> [Set task]: Put every one of the items below into a numbered list, leaving out blank lines.
--- Start of Record set ---
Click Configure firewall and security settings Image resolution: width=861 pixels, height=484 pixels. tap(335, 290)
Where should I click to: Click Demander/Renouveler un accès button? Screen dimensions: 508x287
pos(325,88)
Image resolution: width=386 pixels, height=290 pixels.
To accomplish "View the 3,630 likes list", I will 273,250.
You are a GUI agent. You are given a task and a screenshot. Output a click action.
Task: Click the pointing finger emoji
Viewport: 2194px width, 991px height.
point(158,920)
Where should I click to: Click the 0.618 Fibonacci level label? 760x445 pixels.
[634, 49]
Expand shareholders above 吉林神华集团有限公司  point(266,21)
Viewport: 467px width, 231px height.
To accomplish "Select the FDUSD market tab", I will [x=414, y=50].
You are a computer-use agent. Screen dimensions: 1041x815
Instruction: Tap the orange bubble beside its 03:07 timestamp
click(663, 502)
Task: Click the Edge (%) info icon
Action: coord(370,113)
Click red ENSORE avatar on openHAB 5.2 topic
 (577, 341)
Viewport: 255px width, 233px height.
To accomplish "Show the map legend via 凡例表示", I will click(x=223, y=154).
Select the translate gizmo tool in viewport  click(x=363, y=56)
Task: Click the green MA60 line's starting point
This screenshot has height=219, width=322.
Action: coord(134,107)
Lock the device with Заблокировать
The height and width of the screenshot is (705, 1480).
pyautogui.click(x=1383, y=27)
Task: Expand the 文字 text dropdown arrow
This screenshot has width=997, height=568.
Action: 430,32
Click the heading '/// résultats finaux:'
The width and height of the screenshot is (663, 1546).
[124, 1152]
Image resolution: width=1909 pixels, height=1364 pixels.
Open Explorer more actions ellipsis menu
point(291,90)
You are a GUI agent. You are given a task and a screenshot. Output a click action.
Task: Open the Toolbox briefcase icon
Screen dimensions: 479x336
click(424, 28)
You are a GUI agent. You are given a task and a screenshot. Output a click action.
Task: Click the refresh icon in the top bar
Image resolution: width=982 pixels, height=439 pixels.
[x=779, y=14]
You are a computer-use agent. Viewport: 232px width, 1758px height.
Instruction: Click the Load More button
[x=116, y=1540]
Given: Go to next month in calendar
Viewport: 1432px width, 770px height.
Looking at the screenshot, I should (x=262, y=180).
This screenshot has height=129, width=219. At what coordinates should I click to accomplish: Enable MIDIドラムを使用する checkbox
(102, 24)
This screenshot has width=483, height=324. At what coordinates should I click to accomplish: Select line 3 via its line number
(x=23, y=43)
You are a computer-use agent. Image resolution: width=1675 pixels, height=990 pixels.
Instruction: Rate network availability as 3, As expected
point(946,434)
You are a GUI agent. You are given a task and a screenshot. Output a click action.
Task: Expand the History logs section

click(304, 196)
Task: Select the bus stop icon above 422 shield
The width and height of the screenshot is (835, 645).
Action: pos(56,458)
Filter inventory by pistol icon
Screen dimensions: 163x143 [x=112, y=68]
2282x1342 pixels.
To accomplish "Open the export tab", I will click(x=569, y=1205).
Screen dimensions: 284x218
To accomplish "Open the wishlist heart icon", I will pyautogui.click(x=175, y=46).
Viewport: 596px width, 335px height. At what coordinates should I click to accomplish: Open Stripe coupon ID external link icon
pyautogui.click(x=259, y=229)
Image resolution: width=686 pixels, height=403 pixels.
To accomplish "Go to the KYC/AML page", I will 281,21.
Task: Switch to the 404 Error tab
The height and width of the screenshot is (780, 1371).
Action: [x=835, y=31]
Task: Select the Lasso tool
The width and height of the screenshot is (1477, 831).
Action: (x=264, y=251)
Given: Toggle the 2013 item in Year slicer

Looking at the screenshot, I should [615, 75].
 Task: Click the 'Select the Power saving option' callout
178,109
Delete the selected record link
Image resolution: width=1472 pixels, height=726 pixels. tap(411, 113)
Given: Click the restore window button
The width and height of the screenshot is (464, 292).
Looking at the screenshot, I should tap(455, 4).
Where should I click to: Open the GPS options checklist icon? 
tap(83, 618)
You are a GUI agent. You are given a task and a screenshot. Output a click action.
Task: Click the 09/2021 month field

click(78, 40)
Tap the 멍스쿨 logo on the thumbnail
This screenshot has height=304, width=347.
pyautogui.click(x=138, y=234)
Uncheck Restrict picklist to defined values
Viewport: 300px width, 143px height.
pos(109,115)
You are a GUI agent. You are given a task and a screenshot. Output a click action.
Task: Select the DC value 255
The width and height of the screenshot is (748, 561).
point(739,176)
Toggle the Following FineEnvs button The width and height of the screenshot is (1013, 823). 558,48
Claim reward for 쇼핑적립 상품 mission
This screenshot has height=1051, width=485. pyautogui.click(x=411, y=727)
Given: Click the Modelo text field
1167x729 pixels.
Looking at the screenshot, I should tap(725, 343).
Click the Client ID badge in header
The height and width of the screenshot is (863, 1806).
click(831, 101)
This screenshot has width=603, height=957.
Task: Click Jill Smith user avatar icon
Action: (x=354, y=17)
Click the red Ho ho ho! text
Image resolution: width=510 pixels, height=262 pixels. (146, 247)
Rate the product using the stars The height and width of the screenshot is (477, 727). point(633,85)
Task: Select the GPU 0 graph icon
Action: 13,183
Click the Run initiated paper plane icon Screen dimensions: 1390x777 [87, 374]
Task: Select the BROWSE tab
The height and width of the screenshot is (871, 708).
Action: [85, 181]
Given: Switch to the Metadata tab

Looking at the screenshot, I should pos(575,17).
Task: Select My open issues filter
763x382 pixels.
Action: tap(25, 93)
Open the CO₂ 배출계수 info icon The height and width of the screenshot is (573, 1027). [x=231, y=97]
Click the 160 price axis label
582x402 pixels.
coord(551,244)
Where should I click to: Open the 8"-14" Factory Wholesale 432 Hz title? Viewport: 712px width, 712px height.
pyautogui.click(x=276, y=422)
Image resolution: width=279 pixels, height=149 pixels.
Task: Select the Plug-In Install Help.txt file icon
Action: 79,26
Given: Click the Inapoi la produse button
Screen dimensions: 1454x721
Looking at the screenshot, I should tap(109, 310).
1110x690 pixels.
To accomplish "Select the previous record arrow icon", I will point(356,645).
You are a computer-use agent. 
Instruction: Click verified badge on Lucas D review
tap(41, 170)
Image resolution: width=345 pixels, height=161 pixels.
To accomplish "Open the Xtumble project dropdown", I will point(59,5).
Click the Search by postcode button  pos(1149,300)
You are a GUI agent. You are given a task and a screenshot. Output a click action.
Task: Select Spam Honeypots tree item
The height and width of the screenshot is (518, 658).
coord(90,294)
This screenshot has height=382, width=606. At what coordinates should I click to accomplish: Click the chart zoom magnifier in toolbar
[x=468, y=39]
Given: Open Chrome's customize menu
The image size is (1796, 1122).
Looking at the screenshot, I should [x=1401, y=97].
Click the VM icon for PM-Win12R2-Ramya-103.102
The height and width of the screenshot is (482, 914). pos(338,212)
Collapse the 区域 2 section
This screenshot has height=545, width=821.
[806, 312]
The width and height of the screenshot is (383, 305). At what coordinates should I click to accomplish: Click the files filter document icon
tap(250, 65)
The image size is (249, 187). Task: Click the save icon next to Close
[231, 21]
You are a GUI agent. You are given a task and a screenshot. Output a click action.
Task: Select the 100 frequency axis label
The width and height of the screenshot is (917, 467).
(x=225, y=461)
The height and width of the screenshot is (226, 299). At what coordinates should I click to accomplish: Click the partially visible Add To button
--- End of Record set ---
> [Correct answer]:
1. Click Configure firewall and security settings Image resolution: width=861 pixels, height=484 pixels. tap(335, 290)
2. Where should I click to: Click Demander/Renouveler un accès button? Screen dimensions: 508x287
3. pos(325,88)
4. Image resolution: width=386 pixels, height=290 pixels.
5. To accomplish "View the 3,630 likes list", I will 273,250.
6. You are a GUI agent. You are given a task and a screenshot. Output a click action.
7. Task: Click the pointing finger emoji
8. Viewport: 2194px width, 991px height.
9. point(158,920)
10. Where should I click to: Click the 0.618 Fibonacci level label? 760x445 pixels.
11. [634, 49]
12. Expand shareholders above 吉林神华集团有限公司  point(266,21)
13. Viewport: 467px width, 231px height.
14. To accomplish "Select the FDUSD market tab", I will [x=414, y=50].
15. You are a computer-use agent. Screen dimensions: 1041x815
16. Instruction: Tap the orange bubble beside its 03:07 timestamp
17. click(663, 502)
18. Task: Click the Edge (%) info icon
19. Action: coord(370,113)
20. Click red ENSORE avatar on openHAB 5.2 topic
21.  (577, 341)
22. Viewport: 255px width, 233px height.
23. To accomplish "Show the map legend via 凡例表示", I will click(x=223, y=154).
24. Select the translate gizmo tool in viewport  click(x=363, y=56)
25. Task: Click the green MA60 line's starting point
26. This screenshot has height=219, width=322.
27. Action: coord(134,107)
28. Lock the device with Заблокировать
29. The height and width of the screenshot is (705, 1480).
30. pyautogui.click(x=1383, y=27)
31. Task: Expand the 文字 text dropdown arrow
32. This screenshot has width=997, height=568.
33. Action: 430,32
34. Click the heading '/// résultats finaux:'
35. The width and height of the screenshot is (663, 1546).
36. [124, 1152]
37. Image resolution: width=1909 pixels, height=1364 pixels.
38. Open Explorer more actions ellipsis menu
39. point(291,90)
40. You are a GUI agent. You are given a task and a screenshot. Output a click action.
41. Task: Open the Toolbox briefcase icon
42. Screen dimensions: 479x336
43. click(424, 28)
44. You are a GUI agent. You are given a task and a screenshot. Output a click action.
45. Task: Click the refresh icon in the top bar
46. Image resolution: width=982 pixels, height=439 pixels.
47. [x=779, y=14]
48. You are a computer-use agent. Viewport: 232px width, 1758px height.
49. Instruction: Click the Load More button
50. [x=116, y=1540]
51. Given: Go to next month in calendar
52. Viewport: 1432px width, 770px height.
53. Looking at the screenshot, I should (x=262, y=180).
54. This screenshot has height=129, width=219. At what coordinates should I click to accomplish: Enable MIDIドラムを使用する checkbox
55. (102, 24)
56. This screenshot has width=483, height=324. At what coordinates should I click to accomplish: Select line 3 via its line number
57. (x=23, y=43)
58. You are a computer-use agent. Image resolution: width=1675 pixels, height=990 pixels.
59. Instruction: Rate network availability as 3, As expected
60. point(946,434)
61. You are a GUI agent. You are given a task and a screenshot. Output a click action.
62. Task: Expand the History logs section
63. click(304, 196)
64. Task: Select the bus stop icon above 422 shield
65. The width and height of the screenshot is (835, 645).
66. Action: pos(56,458)
67. Filter inventory by pistol icon
68. Screen dimensions: 163x143 [x=112, y=68]
69. 2282x1342 pixels.
70. To accomplish "Open the export tab", I will click(x=569, y=1205).
71. Screen dimensions: 284x218
72. To accomplish "Open the wishlist heart icon", I will pyautogui.click(x=175, y=46).
73. Viewport: 596px width, 335px height. At what coordinates should I click to accomplish: Open Stripe coupon ID external link icon
74. pyautogui.click(x=259, y=229)
75. Image resolution: width=686 pixels, height=403 pixels.
76. To accomplish "Go to the KYC/AML page", I will 281,21.
77. Task: Switch to the 404 Error tab
78. The height and width of the screenshot is (780, 1371).
79. Action: [x=835, y=31]
80. Task: Select the Lasso tool
81. The width and height of the screenshot is (1477, 831).
82. Action: (x=264, y=251)
83. Given: Toggle the 2013 item in Year slicer
84. Looking at the screenshot, I should [615, 75].
85.  Task: Click the 'Select the Power saving option' callout
86. 178,109
87. Delete the selected record link
88. Image resolution: width=1472 pixels, height=726 pixels. tap(411, 113)
89. Given: Click the restore window button
90. The width and height of the screenshot is (464, 292).
91. Looking at the screenshot, I should tap(455, 4).
92. Where should I click to: Open the GPS options checklist icon? 
93. tap(83, 618)
94. You are a GUI agent. You are given a task and a screenshot. Output a click action.
95. Task: Click the 09/2021 month field
96. click(78, 40)
97. Tap the 멍스쿨 logo on the thumbnail
98. This screenshot has height=304, width=347.
99. pyautogui.click(x=138, y=234)
100. Uncheck Restrict picklist to defined values
101. Viewport: 300px width, 143px height.
102. pos(109,115)
103. You are a GUI agent. You are given a task and a screenshot. Output a click action.
104. Task: Select the DC value 255
105. The width and height of the screenshot is (748, 561).
106. point(739,176)
107. Toggle the Following FineEnvs button The width and height of the screenshot is (1013, 823). 558,48
108. Claim reward for 쇼핑적립 상품 mission
109. This screenshot has height=1051, width=485. pyautogui.click(x=411, y=727)
110. Given: Click the Modelo text field
111. 1167x729 pixels.
112. Looking at the screenshot, I should tap(725, 343).
113. Click the Client ID badge in header
114. The height and width of the screenshot is (863, 1806).
115. click(831, 101)
116. This screenshot has width=603, height=957.
117. Task: Click Jill Smith user avatar icon
118. Action: (x=354, y=17)
119. Click the red Ho ho ho! text
120. Image resolution: width=510 pixels, height=262 pixels. (146, 247)
121. Rate the product using the stars The height and width of the screenshot is (477, 727). point(633,85)
122. Task: Select the GPU 0 graph icon
123. Action: 13,183
124. Click the Run initiated paper plane icon Screen dimensions: 1390x777 [87, 374]
125. Task: Select the BROWSE tab
126. The height and width of the screenshot is (871, 708).
127. Action: [85, 181]
128. Given: Switch to the Metadata tab
129. Looking at the screenshot, I should pos(575,17).
130. Task: Select My open issues filter
131. 763x382 pixels.
132. Action: tap(25, 93)
133. Open the CO₂ 배출계수 info icon The height and width of the screenshot is (573, 1027). [x=231, y=97]
134. Click the 160 price axis label
135. 582x402 pixels.
136. coord(551,244)
137. Where should I click to: Open the 8"-14" Factory Wholesale 432 Hz title? Viewport: 712px width, 712px height.
138. pyautogui.click(x=276, y=422)
139. Image resolution: width=279 pixels, height=149 pixels.
140. Task: Select the Plug-In Install Help.txt file icon
141. Action: 79,26
142. Given: Click the Inapoi la produse button
143. Screen dimensions: 1454x721
144. Looking at the screenshot, I should tap(109, 310).
145. 1110x690 pixels.
146. To accomplish "Select the previous record arrow icon", I will point(356,645).
147. You are a computer-use agent. 
148. Instruction: Click verified badge on Lucas D review
149. tap(41, 170)
150. Image resolution: width=345 pixels, height=161 pixels.
151. To accomplish "Open the Xtumble project dropdown", I will point(59,5).
152. Click the Search by postcode button  pos(1149,300)
153. You are a GUI agent. You are given a task and a screenshot. Output a click action.
154. Task: Select Spam Honeypots tree item
155. The height and width of the screenshot is (518, 658).
156. coord(90,294)
157. This screenshot has height=382, width=606. At what coordinates should I click to accomplish: Click the chart zoom magnifier in toolbar
158. [x=468, y=39]
159. Given: Open Chrome's customize menu
160. The image size is (1796, 1122).
161. Looking at the screenshot, I should [x=1401, y=97].
162. Click the VM icon for PM-Win12R2-Ramya-103.102
163. The height and width of the screenshot is (482, 914). pos(338,212)
164. Collapse the 区域 2 section
165. This screenshot has height=545, width=821.
166. [806, 312]
167. The width and height of the screenshot is (383, 305). At what coordinates should I click to accomplish: Click the files filter document icon
168. tap(250, 65)
169. The image size is (249, 187). Task: Click the save icon next to Close
170. [231, 21]
171. You are a GUI agent. You are given a task and a screenshot. Output a click action.
172. Task: Select the 100 frequency axis label
173. The width and height of the screenshot is (917, 467).
174. (x=225, y=461)
175. The height and width of the screenshot is (226, 299). At what coordinates should I click to accomplish: Click the partially visible Add To button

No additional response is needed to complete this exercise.